## Entries taken from a collection
========

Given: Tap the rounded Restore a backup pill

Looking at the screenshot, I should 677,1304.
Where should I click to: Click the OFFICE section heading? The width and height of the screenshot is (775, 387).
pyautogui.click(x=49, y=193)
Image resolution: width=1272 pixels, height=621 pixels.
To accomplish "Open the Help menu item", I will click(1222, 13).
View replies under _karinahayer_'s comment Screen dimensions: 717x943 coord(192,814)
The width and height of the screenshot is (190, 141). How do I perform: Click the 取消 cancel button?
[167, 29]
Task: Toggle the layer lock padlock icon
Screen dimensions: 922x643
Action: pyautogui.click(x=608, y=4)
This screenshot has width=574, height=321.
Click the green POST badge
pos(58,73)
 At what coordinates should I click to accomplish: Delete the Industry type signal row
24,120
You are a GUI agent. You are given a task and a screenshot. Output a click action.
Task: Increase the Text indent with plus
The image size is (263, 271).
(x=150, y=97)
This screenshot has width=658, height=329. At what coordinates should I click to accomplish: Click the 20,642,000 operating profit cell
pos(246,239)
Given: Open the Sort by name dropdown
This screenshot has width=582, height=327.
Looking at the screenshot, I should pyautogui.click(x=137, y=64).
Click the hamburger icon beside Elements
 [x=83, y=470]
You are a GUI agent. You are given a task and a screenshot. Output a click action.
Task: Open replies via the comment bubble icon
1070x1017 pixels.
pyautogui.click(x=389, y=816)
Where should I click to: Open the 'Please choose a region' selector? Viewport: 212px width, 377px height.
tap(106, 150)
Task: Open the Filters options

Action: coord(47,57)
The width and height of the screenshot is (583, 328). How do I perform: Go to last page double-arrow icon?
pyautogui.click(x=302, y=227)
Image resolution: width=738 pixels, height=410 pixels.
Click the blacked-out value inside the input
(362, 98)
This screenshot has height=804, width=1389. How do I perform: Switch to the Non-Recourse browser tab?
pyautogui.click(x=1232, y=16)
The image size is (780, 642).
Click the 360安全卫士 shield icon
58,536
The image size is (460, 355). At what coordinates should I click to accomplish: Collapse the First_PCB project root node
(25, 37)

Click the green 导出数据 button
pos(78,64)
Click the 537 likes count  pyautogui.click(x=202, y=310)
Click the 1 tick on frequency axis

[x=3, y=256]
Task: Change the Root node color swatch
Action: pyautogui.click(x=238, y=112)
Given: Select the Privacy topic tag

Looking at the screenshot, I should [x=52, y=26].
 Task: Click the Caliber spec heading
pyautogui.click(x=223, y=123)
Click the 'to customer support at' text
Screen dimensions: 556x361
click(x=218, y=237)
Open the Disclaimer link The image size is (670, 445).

========

## Task
Repeat the data word for word.

## Reply
Given: Tap the rounded Restore a backup pill

Looking at the screenshot, I should 677,1304.
Where should I click to: Click the OFFICE section heading? The width and height of the screenshot is (775, 387).
pyautogui.click(x=49, y=193)
Image resolution: width=1272 pixels, height=621 pixels.
To accomplish "Open the Help menu item", I will click(1222, 13).
View replies under _karinahayer_'s comment Screen dimensions: 717x943 coord(192,814)
The width and height of the screenshot is (190, 141). How do I perform: Click the 取消 cancel button?
[167, 29]
Task: Toggle the layer lock padlock icon
Screen dimensions: 922x643
Action: pyautogui.click(x=608, y=4)
This screenshot has width=574, height=321.
Click the green POST badge
pos(58,73)
 At what coordinates should I click to accomplish: Delete the Industry type signal row
24,120
You are a GUI agent. You are given a task and a screenshot. Output a click action.
Task: Increase the Text indent with plus
The image size is (263, 271).
(x=150, y=97)
This screenshot has width=658, height=329. At what coordinates should I click to accomplish: Click the 20,642,000 operating profit cell
pos(246,239)
Given: Open the Sort by name dropdown
This screenshot has width=582, height=327.
Looking at the screenshot, I should pyautogui.click(x=137, y=64).
Click the hamburger icon beside Elements
 [x=83, y=470]
You are a GUI agent. You are given a task and a screenshot. Output a click action.
Task: Open replies via the comment bubble icon
1070x1017 pixels.
pyautogui.click(x=389, y=816)
Where should I click to: Open the 'Please choose a region' selector? Viewport: 212px width, 377px height.
tap(106, 150)
Task: Open the Filters options

Action: coord(47,57)
The width and height of the screenshot is (583, 328). How do I perform: Go to last page double-arrow icon?
pyautogui.click(x=302, y=227)
Image resolution: width=738 pixels, height=410 pixels.
Click the blacked-out value inside the input
(362, 98)
This screenshot has height=804, width=1389. How do I perform: Switch to the Non-Recourse browser tab?
pyautogui.click(x=1232, y=16)
The image size is (780, 642).
Click the 360安全卫士 shield icon
58,536
The image size is (460, 355). At what coordinates should I click to accomplish: Collapse the First_PCB project root node
(25, 37)

Click the green 导出数据 button
pos(78,64)
Click the 537 likes count  pyautogui.click(x=202, y=310)
Click the 1 tick on frequency axis

[x=3, y=256]
Task: Change the Root node color swatch
Action: pyautogui.click(x=238, y=112)
Given: Select the Privacy topic tag

Looking at the screenshot, I should [x=52, y=26].
 Task: Click the Caliber spec heading
pyautogui.click(x=223, y=123)
Click the 'to customer support at' text
Screen dimensions: 556x361
click(x=218, y=237)
Open the Disclaimer link The image size is (670, 445).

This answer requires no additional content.